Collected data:
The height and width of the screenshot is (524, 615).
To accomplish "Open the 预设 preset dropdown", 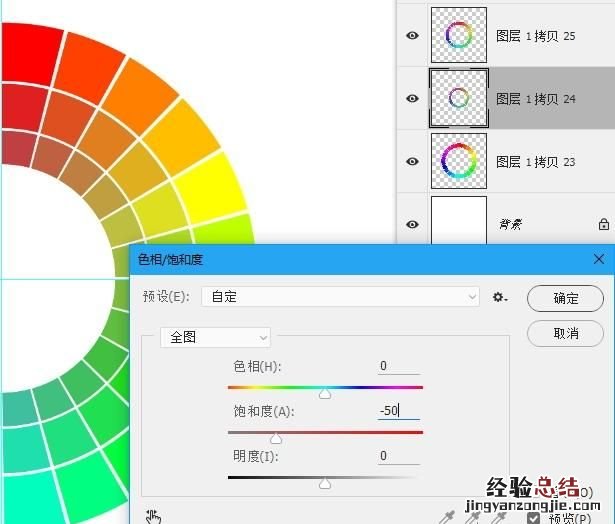I will click(x=340, y=297).
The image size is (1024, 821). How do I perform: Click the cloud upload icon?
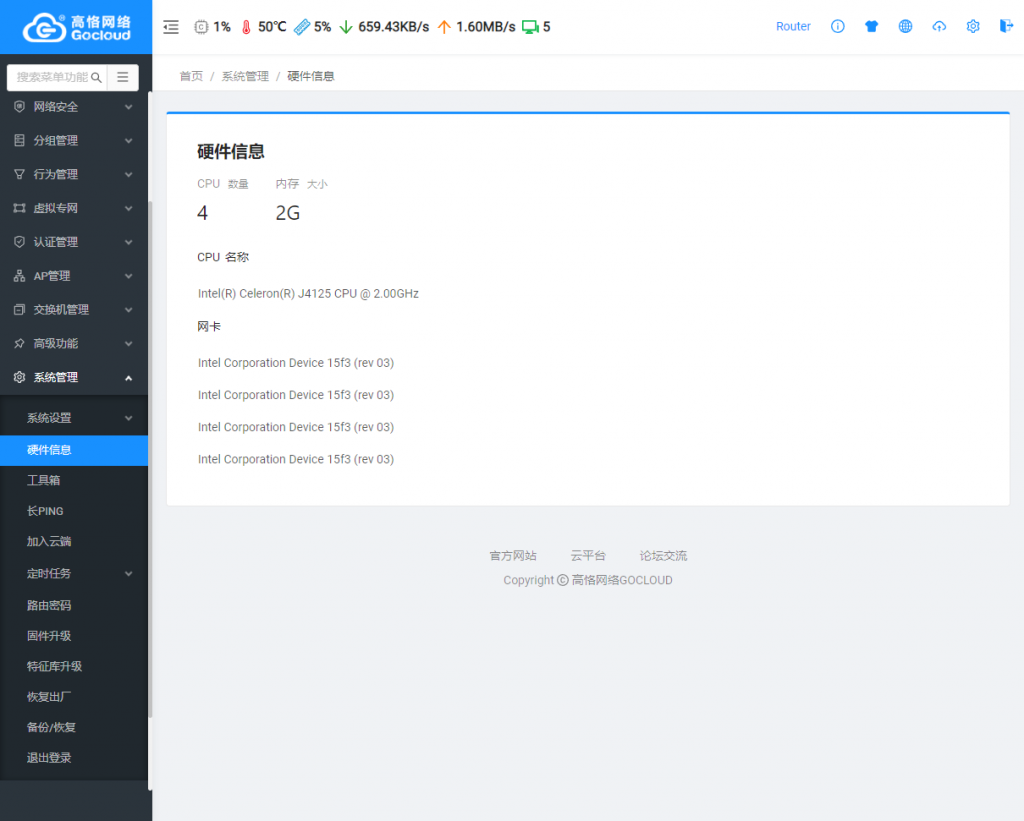coord(939,27)
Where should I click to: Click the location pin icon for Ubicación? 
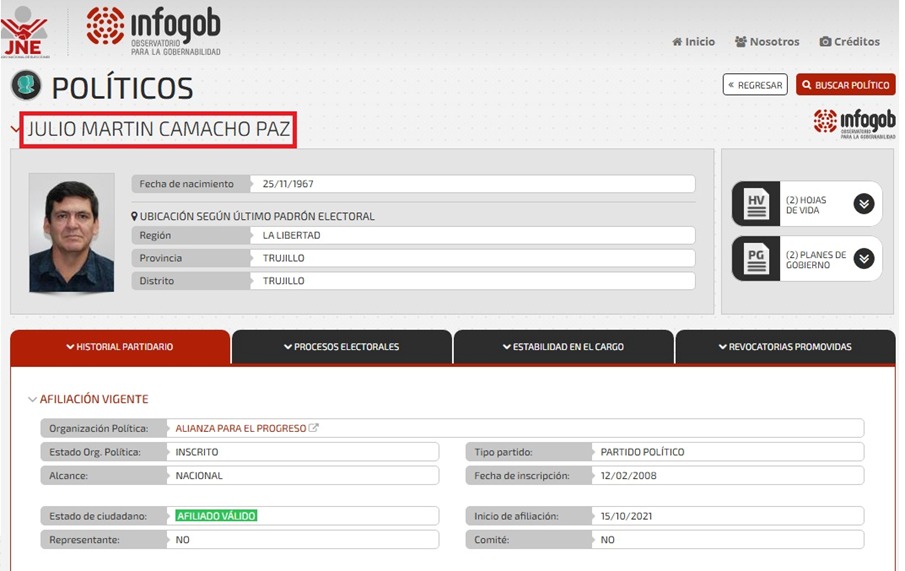(x=135, y=216)
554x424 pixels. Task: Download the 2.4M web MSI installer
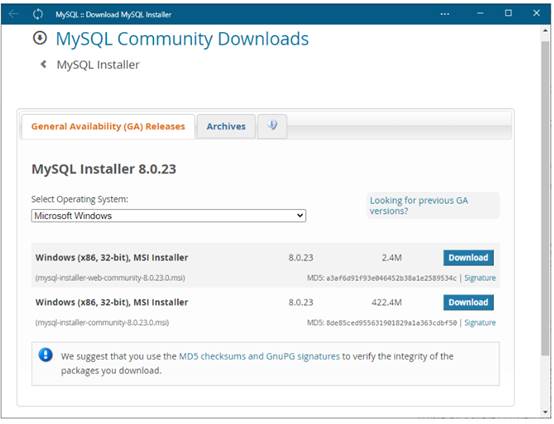[x=468, y=258]
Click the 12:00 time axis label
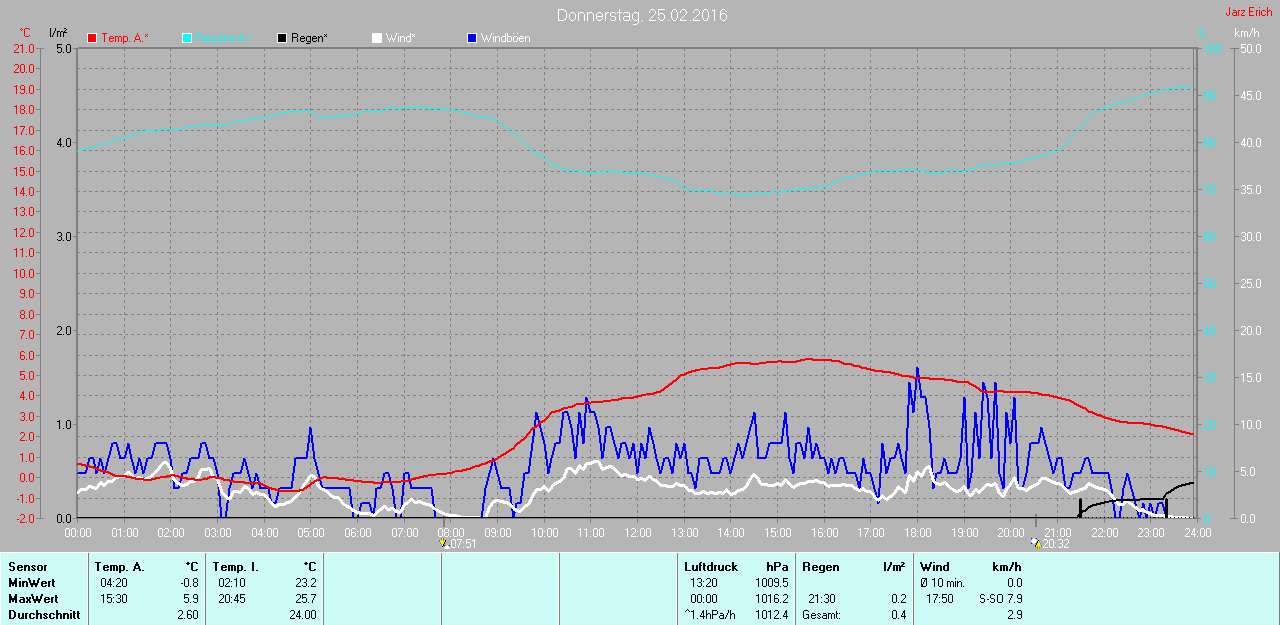The image size is (1280, 625). [x=637, y=532]
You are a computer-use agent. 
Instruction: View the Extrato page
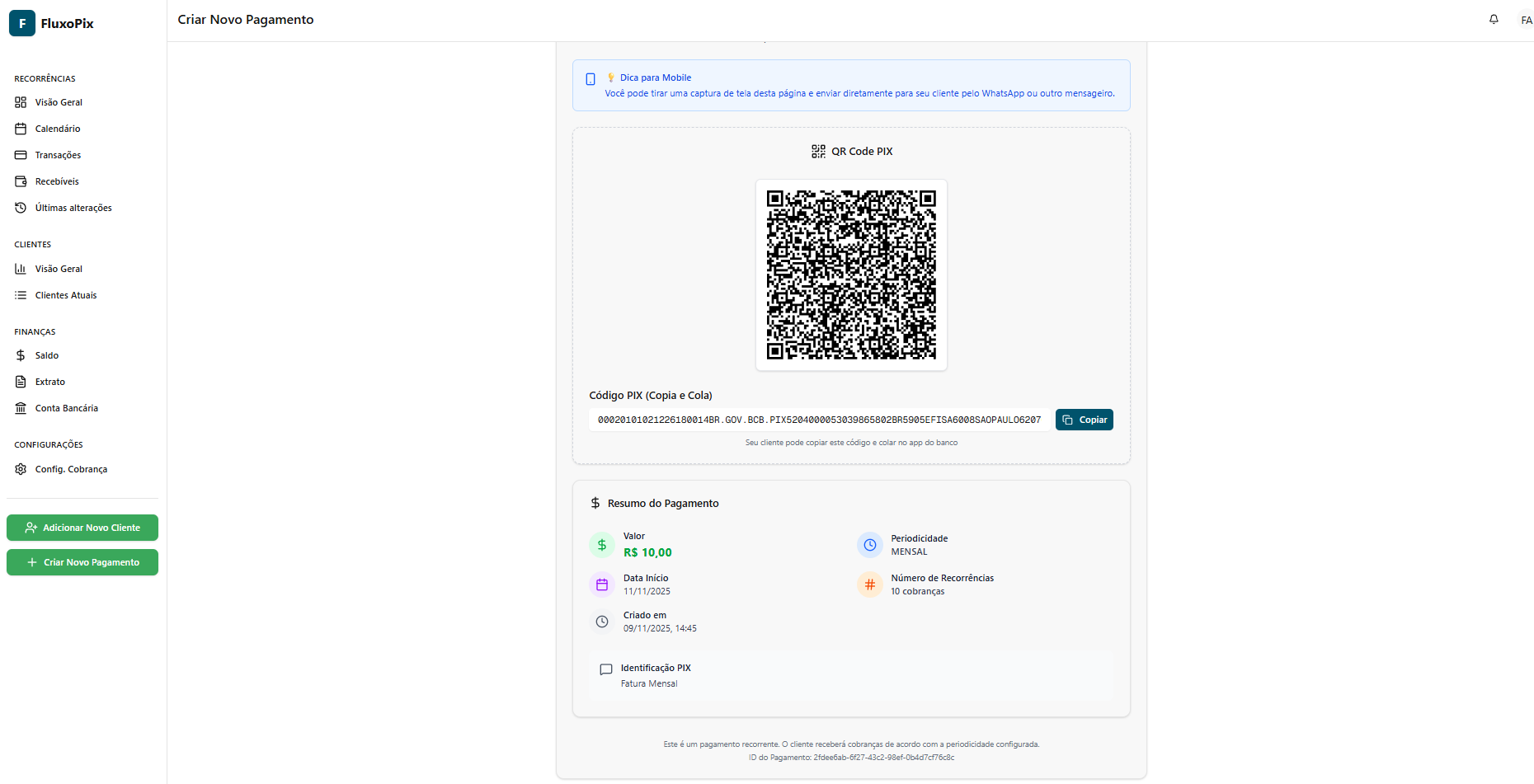coord(50,382)
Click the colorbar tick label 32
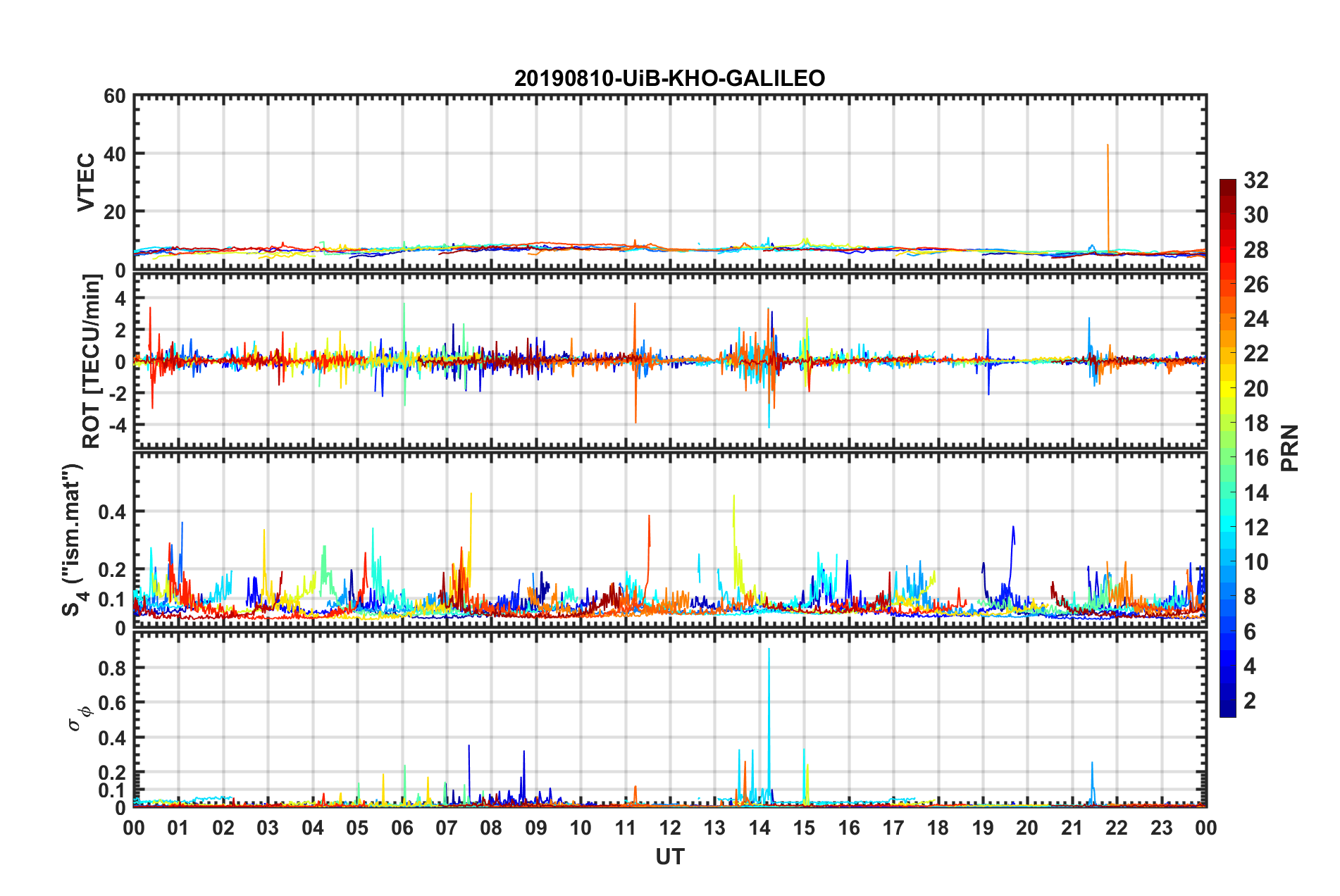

EXERCISE REQUIREMENTS: Repeat the lines of the records verbatim, starting at the line containing "Click the 12:00 time axis label" and stopping after the final line. Images stay out.

OUTPUT BELOW:
Click the 12:00 time axis label
The image size is (1280, 625). [x=637, y=532]
You are a computer-use agent. 
Instruction: View the Extrato page
coord(50,382)
Click the colorbar tick label 32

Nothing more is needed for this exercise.